Nellie Bly, Marguerite Higgins, Ethel L. Payne, and Ida M. Tarbell
FORT WORTH, Texas, Sept. 14 /PRNewswire/ -- The U.S. Postal Service today
honored four accomplished female journalists, Nellie Bly, Marguerite Higgins,
Ethel L. Payne and Ida M. Tarbell, with the issuance of 37-cent commemorative
postage stamps.
A special ceremony marking the stamps first day of issue was held this
morning, during the National Convention of the Society of Professional
Journalists Sunshine and First Amendment Awards breakfast in Fort Worth.

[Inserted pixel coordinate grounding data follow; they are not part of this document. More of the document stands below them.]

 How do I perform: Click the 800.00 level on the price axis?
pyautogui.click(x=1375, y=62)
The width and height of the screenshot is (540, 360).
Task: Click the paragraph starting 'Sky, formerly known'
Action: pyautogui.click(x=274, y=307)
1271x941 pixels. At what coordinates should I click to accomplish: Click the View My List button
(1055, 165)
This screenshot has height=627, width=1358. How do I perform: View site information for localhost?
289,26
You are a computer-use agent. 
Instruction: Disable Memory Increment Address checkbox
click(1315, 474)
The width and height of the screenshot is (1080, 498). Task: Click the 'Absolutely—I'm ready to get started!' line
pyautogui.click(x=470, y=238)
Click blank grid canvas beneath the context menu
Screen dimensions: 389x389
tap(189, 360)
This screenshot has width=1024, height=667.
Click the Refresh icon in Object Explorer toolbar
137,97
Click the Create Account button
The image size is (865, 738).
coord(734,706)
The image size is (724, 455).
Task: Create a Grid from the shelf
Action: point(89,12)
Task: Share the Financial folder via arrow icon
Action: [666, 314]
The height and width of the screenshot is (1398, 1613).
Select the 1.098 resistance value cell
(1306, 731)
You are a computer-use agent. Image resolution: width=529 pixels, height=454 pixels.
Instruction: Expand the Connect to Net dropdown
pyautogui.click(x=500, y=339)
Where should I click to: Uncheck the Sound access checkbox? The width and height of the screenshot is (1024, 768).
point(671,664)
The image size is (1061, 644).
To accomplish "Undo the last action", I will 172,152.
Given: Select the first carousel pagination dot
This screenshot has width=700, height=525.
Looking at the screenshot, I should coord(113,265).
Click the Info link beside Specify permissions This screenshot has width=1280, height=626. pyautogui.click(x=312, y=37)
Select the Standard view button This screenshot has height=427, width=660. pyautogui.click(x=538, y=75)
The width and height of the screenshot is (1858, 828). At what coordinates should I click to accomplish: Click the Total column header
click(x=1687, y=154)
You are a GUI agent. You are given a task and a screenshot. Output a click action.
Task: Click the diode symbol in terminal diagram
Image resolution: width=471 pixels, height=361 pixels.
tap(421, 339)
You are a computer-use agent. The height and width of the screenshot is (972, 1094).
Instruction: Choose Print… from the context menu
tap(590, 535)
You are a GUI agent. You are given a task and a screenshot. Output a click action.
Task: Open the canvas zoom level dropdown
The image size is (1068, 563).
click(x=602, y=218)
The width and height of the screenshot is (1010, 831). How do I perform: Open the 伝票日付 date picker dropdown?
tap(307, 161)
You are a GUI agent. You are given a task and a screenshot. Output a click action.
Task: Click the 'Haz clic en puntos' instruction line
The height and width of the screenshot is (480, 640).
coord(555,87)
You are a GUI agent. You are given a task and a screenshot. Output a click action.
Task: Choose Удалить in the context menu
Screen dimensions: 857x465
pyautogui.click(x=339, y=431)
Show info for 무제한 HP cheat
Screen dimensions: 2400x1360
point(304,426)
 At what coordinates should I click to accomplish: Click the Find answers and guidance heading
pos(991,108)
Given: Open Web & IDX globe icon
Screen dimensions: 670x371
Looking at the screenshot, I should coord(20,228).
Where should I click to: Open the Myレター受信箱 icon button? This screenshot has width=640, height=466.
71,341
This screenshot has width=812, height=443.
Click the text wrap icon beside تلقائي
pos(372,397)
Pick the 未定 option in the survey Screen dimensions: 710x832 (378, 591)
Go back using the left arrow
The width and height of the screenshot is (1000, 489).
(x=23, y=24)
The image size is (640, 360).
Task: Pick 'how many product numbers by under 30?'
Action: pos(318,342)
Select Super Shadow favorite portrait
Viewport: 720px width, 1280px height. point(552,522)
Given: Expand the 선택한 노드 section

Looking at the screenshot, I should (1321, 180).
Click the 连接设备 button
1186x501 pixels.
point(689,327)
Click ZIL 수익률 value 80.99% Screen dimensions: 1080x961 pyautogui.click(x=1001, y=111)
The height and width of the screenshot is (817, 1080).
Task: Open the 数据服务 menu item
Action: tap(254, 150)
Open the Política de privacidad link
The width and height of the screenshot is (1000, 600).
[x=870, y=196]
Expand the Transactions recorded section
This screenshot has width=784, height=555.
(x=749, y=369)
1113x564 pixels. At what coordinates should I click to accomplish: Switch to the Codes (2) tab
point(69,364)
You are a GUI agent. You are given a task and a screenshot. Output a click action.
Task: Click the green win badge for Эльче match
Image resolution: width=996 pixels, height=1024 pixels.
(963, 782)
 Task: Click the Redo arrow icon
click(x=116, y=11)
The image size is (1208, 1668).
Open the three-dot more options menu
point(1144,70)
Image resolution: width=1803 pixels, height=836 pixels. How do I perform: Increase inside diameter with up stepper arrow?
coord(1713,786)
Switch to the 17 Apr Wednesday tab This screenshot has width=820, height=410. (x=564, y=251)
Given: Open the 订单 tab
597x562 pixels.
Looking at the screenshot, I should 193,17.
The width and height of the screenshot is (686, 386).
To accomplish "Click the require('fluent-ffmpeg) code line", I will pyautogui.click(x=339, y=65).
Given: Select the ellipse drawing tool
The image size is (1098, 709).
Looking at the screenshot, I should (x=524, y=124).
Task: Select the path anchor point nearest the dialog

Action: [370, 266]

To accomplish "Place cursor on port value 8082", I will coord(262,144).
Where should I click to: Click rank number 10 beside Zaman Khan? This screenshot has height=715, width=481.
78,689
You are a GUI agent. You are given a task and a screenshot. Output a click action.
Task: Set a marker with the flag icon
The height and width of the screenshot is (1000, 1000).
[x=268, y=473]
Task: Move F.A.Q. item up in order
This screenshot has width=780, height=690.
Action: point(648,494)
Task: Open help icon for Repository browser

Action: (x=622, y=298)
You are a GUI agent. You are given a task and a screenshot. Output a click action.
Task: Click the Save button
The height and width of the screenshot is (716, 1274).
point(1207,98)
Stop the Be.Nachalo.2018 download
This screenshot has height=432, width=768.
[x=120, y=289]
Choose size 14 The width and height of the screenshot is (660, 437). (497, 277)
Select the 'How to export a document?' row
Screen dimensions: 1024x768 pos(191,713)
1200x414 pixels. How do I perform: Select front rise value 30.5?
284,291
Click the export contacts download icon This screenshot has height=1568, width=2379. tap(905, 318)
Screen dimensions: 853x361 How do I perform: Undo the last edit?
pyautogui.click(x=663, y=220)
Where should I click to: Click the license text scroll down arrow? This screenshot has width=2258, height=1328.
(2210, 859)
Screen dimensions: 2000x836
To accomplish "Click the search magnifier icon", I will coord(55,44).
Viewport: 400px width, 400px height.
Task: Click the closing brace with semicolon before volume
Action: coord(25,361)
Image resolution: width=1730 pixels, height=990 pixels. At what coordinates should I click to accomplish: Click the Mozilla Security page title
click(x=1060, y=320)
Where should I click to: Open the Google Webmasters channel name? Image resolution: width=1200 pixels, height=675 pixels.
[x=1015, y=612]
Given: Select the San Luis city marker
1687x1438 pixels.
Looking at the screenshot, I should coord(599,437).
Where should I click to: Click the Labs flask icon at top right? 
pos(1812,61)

The Women in Journalism stamps are available today at Fort Worth Post
Offices and will be available starting Monday at post offices across the
country.
"The Women in Journalism stamps evoke the free and creative spirit of the
United States," said Francia G. Smith, Vice President and Consumer Advocate
for the Postal Service, who dedicated the stamps. "We're sure these stamps
will be very popular with our customers and stamp collectors, as well as all
those who value the landmark accomplishments of women in our society and the
great journalists throughout history."
Joining Smith at the first day of issue ceremony were Helen Thomas,
columnist for the Hearst Newspapers; Al Cross, President, Society of
Professional Journalists (SPJ); Rena Pederson, Editor-At-Large, Dallas Morning
News; and Michael S. Flores, Fort Worth's District Manager. Honored guests
included John Vallie, Postmaster, Fort Worth.
"I am deeply honored to salute the four newspaper women journalists who
will be immortalized on the new commemorative postage stamps entitled, 'Women
in Journalism,'" said Thomas. "They were unsung heroines in their time and
displayed great courage and great integrity in uplifting the profession of
journalism. They also made great contributions to America by exposing
corruption, the inhumanity of social discrimination and the horror of war.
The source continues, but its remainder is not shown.